▶ Quoted text:

Warning: Unlike others, Toshiba doesn't allow a direct return to the manufacturers  (so it's failure rate might actually be considerably lower if it were to allow them)

 

Only one disk obtains a failure rate higher than 4% during this time period, it's the Seagate constellation ES 2 with a rate of 9.64%. The failure rate is high, however the sample relatively small.

 

Here are the rates for 2TB hard drives:

- 9,64% Seagate Constellation ES ST2000NM0011
- 3,38% Western Digital Caviar RE4 WD2003FYYS 
- 2,36% Seagate Barracuda Green ST2000DL003
- 1,45% Western Digital Caviar Black 2 WD2002FAEX
- 1,45% Western Digital Red WD20EFRX 
- 1,38% Seagate SV35 ST2000VX000
- 1,35% Western Digital Green WD20EZRX 
- 1,12% Seagate Barracuda 7200.14 ST2000DM001
- 1,09% Western Digital AV-GP WD20EURS 
- 0,96% Western Digital Caviar Green WD20EARX 
- 0,83% Western Digital RE WD2000FYYZ

 

And for 3TB hard drives: 
- 1,99% Western Digital Red WD30EFRX 

- 1,48% Western Digital Green WD30EZRX 
- 1,29% Seagate Barracuda 7200.14 ST3000DM001

 

(I have no idea why the 1TB hard drive statistics were not in the article) 

 

SSD:

Article posted on May 10th 2013:

 

Average Failure rates:

 

- Samsung 0,05% (vs 0,48% before)

- Plextor 0,16% (N/A)
- Intel 0,37% (vs 0,45%
 before)

- Crucial 1,12% (vs 1,11% before)

- Corsair 1,61% (vs 1,05% before)

- OCZ 6,64% (vs 5,02% before) / 2,92% without Petrol and Octane SATA 2 (vs 3,05% before when Octane and Petrol were not included)

 

We didn't make any numerical errors with Samsung, which is very impressive. It eclipses the entry of Plextor within the ranking, who also gets a very good score. Be careful however, with it's M3 and M3 Pro because they had a free warranty that allowed returns directly in house, which of course lowered the retailer rates for Plextor. The rate for corsair increased, just like OCZ, which once again ends up dead last.

▶ Goals:
[A] From the failure-rate text, extract the passage from "- Plextor 0,16%" to "up dead last.".
[B] List every SSD brand named under "Average Failure rates:" in the failure-rate text.

▶ Source material:
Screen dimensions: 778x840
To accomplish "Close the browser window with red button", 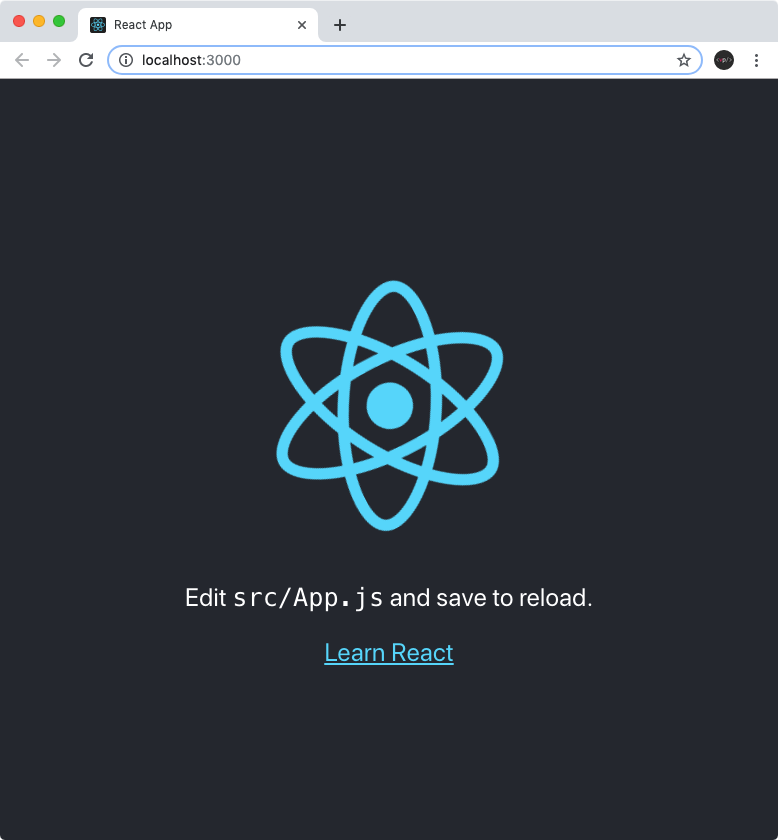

▶ Solutions to the problems:
[A]
- Plextor 0,16% (N/A)
- Intel 0,37% (vs 0,45%
 before)

- Crucial 1,12% (vs 1,11% before)

- Corsair 1,61% (vs 1,05% before)

- OCZ 6,64% (vs 5,02% before) / 2,92% without Petrol and Octane SATA 2 (vs 3,05% before when Octane and Petrol were not included)

 

We didn't make any numerical errors with Samsung, which is very impressive. It eclipses the entry of Plextor within the ranking, who also gets a very good score. Be careful however, with it's M3 and M3 Pro because they had a free warranty that allowed returns directly in house, which of course lowered the retailer rates for Plextor. The rate for corsair increased, just like OCZ, which once again ends up dead last.

[B]
Samsung
Plextor
Intel
Crucial
Corsair
OCZ